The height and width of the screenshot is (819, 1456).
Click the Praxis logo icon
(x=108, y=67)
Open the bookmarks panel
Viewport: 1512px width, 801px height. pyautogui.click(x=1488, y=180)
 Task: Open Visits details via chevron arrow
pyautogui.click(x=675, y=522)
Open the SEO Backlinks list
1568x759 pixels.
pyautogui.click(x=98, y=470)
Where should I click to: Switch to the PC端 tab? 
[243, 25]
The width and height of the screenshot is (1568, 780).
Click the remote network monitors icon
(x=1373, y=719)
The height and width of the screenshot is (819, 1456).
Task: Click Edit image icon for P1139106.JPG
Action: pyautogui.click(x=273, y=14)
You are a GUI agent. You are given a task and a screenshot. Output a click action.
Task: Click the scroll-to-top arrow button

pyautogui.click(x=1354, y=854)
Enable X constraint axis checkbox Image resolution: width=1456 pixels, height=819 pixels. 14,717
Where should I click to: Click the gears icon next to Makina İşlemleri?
###
Print out the full listing above, word for word.

Solution to this problem:
The height and width of the screenshot is (819, 1456).
Click the Praxis logo icon
(x=108, y=67)
Open the bookmarks panel
Viewport: 1512px width, 801px height. pyautogui.click(x=1488, y=180)
 Task: Open Visits details via chevron arrow
pyautogui.click(x=675, y=522)
Open the SEO Backlinks list
1568x759 pixels.
pyautogui.click(x=98, y=470)
Where should I click to: Switch to the PC端 tab? 
[243, 25]
The width and height of the screenshot is (1568, 780).
Click the remote network monitors icon
(x=1373, y=719)
The height and width of the screenshot is (819, 1456).
Task: Click Edit image icon for P1139106.JPG
Action: pyautogui.click(x=273, y=14)
You are a GUI agent. You are given a task and a screenshot. Output a click action.
Task: Click the scroll-to-top arrow button

pyautogui.click(x=1354, y=854)
Enable X constraint axis checkbox Image resolution: width=1456 pixels, height=819 pixels. 14,717
Where should I click to: Click the gears icon next to Makina İşlemleri?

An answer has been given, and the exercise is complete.